We also learned this week that a group of American advisers, led by a team from the State Department, played a key role in drawing up the contracts between the companies and the Iraqi government. Chevron and several smaller oil companies are also on the verge of signing contracts.
President Bush and Vice President Cheney, both former oil-company executives, have long tried to tell us this war was about terrorism, about weapons of mass destruction, about bringing freedom and democracy to the Iraqi people, about anything but oil.
Said Mr. Bush: "We cannot wait for the final proof, the smoking gun that could come in the form of a mushroom cloud."
He didn’t wait. It didn’t matter that Saddam Hussein posed no imminent threat to the U.S. Or that Iraq had nothing to do with the attacks of Sept. 11, 2001. The troops were sent into battle in early 2003 and there is still, after more than five years and more than 4,000 American deaths, no end to the war in sight.
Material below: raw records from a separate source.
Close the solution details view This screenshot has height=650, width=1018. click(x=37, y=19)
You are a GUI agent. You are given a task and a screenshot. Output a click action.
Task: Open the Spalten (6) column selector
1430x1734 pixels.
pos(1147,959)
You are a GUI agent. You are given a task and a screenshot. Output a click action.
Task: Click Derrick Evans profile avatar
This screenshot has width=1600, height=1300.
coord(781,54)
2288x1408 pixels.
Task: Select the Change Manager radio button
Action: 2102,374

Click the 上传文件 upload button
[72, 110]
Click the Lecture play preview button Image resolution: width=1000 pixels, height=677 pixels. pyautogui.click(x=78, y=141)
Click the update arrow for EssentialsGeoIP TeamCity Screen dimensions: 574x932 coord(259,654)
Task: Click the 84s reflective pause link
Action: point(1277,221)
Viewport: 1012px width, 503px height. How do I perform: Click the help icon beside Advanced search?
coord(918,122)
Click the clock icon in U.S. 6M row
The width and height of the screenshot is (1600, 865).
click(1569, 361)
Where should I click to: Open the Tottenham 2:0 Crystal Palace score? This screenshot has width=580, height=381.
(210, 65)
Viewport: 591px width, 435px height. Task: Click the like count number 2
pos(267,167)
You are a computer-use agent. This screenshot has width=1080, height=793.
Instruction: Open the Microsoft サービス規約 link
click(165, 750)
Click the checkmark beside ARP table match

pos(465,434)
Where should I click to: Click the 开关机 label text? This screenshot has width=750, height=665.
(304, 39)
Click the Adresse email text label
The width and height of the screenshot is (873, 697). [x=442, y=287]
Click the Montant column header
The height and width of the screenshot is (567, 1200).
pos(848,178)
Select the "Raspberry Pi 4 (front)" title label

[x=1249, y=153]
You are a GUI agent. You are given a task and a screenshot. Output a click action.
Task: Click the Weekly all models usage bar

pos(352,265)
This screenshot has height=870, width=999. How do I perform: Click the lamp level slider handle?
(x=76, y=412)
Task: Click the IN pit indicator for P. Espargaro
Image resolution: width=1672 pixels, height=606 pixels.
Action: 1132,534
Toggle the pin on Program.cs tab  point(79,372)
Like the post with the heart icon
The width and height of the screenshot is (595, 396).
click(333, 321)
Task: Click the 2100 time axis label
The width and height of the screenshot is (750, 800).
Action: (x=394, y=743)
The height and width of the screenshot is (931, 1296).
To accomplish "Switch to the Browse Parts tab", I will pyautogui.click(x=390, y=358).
One of the starkest examples of U.S. priorities came during the eruption of looting that followed the fall of Baghdad. With violence and chaos all about, American troops were ordered to protect one particularly treasured target — the Iraqi Oil Ministry. As David Rieff wrote in The Times Magazine in November 2003:
"This decision to protect only the Oil Ministry — not the National Museum, not the National Library, not the Health Ministry — probably did more than anything else to convince Iraqis uneasy with the occupation that the United States was in Iraq only for the oil."
How convenient that the peculiar perspective of the oil-obsessed Bush administration can now be put to use advising the Iraqi government on its contracts with big oil.
The contracts themselves are not huge. They are like the keys on a coveted ring that will begin opening the doors to Iraq’s vast oil reserves. As The Times reported Monday, "At a time of spiraling oil prices, the no-bid contracts, in a country with some of the world’s largest untapped fields and potential for vast profits, are a rare prize to the industry."
A prize, yes. But at what cost?
In addition to the terrible toll of Americans and Iraqis killed and wounded, the war in Iraq has diverted attention and resources from critical problems here in the U.S., where the housing market has been crippled, the stock market has tanked, gasoline has soared past $4 per gallon, unemployment is increasing and an extraordinary number of debt-ridden working families are staring into a financial abyss.
Even as oil companies are enjoying staggering profits, many Americans — in July! — are already worried sick about the potentially ruinous cost of heating their homes next winter.
And then there’s the so-called war on terror.
The latest news is that Al Qaeda, the terror network that actually did attack the U.S., has successfully regrouped in the tribal areas of Pakistan and has reconstituted its ability to institute terror attacks from the region.
For an administration joined at the hip to the oil industry, the lure of Iraq’s enormous reserves was stronger even than the impulse to conquer an enemy that murdered more than 2,700 civilians on Sept. 11, a toll greater than the number of Americans killed by the Japanese at Pearl Harbor.
Referring to Al Qaeda members who regrouped in Pakistan, The Times reported on Monday:
"Current and former military and intelligence officials said that the war in Iraq consistently diverted resources and high-level attention from the tribal areas. When American military and intelligence officials requested additional Predator drones to survey the tribal areas, they were told no drones were available because they had been sent to Iraq."
Who knows how long it will be before the U.S. disengages in any significant way from Iraq. What you can take to the bank is that this country will not make any major advances in energy policy, in health coverage, in rebuilding its infrastructure, in improving its public schools or in curtailing runaway public and private debt until our open-ended commitment to this catastrophic multitrillion-dollar war comes to an end.
How long will it take before that finally sinks in?